Обжалованию не подлежит | страница 78
Я никогда не думал, что Сашка может ударить сильно, наотмашь по лицу. Я видел, как судорожно натянулись скулы и из зажмуренных, словно от ослепления, глаз его скупо выкатились светлые слезы. Выкатились и медленно поползли по щеке. Сашка плакал.
Сергей делает шаг назад, сжимает кулаки. Ладно, так даже лучше.
— До встречи, коллеги!
— Стой! — Димка загораживает дверь.
— Ах вот как? — Лицо Сергея становится совсем серым. — Ну что ж, на тебя это похоже.
— На этот раз ты ошибся. Тебе хотелось бы покинуть сцену оскорбленным принцем. Мы лишим тебя этой возможности. Ты дерьмо. Марать о тебя руки — значит унизить себя. Ты трус, и как всякий трус способен только на удар в спину. А еще ты способен топить людей и предавать их. Мы знали все. Понимаешь, все! Нас душило презрение к тебе… Но мы жалели Ленку… А теперь убирайся. Тварь можно лишь вышвырнуть. Надеюсь, ты окажешься сообразительным.

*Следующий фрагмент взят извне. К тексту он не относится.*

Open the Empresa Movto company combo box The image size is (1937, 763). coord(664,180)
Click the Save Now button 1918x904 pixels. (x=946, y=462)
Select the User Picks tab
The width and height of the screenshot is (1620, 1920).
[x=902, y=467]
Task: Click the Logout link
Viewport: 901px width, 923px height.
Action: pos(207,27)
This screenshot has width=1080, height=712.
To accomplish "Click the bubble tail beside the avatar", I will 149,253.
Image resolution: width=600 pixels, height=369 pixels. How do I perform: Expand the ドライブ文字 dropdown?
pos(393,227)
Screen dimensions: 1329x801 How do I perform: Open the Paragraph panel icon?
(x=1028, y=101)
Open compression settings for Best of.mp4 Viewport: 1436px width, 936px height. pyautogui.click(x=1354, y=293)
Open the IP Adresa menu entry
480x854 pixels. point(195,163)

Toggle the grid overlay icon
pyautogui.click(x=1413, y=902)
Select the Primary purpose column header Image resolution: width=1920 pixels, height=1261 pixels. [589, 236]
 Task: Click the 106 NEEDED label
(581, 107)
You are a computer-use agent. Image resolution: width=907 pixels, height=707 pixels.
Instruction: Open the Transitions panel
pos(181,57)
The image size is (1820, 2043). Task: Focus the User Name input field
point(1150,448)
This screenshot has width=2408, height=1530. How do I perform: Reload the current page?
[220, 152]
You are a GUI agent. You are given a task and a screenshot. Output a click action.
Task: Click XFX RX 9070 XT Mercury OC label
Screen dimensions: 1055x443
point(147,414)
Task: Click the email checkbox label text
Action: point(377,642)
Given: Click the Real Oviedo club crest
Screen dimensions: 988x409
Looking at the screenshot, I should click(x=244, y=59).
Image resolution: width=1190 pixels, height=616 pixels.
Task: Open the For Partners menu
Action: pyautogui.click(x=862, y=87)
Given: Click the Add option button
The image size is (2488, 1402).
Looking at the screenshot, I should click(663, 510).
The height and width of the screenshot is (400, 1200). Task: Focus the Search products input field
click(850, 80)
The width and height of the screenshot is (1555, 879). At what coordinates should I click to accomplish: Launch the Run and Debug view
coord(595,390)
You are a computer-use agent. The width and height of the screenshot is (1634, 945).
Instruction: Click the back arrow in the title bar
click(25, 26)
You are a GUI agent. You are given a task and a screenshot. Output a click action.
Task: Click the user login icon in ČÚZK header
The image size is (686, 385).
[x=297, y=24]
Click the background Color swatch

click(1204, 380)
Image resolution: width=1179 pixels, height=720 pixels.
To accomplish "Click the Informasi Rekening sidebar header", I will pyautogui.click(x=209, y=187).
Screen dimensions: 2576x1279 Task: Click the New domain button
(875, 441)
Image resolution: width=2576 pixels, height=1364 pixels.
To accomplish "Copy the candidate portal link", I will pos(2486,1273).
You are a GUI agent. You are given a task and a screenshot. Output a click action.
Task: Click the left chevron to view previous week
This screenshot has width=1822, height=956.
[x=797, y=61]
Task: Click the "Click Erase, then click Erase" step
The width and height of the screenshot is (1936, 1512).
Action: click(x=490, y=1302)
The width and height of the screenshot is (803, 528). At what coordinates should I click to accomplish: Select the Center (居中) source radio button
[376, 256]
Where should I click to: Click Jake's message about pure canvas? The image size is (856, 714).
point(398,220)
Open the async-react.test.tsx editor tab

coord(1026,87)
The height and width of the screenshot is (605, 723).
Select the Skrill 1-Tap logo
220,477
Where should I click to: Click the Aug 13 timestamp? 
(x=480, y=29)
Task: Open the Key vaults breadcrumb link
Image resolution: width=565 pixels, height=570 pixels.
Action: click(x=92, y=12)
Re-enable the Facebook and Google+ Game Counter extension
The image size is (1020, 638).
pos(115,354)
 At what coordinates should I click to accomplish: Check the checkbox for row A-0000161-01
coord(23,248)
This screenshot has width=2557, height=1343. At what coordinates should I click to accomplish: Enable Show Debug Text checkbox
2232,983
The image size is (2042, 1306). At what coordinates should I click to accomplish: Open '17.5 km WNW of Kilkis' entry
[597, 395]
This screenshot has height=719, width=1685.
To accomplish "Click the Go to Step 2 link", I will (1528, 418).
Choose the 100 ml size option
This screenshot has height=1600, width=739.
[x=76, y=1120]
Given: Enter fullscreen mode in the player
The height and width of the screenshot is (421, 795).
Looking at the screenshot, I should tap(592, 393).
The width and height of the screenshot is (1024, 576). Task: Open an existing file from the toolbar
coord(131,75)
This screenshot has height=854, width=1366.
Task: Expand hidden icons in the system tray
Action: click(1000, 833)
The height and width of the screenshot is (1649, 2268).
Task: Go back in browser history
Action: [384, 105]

— Ненавижу… Не-на-ви-жу!! — выдохнул Сергей.
Большего он сказать не смог, рванул с вешалки пальто и выскочил прочь. Через минуту мы уже слышали сбивчивую дробь кованых сапог, медленно замирающую где-то в глубине лестничных пролетов.
— Все… — бормочет Димка, — все.
— Научился хлопать дверью… паразит. — Сашка опускается в единственное кресло и машинально трет переносицу.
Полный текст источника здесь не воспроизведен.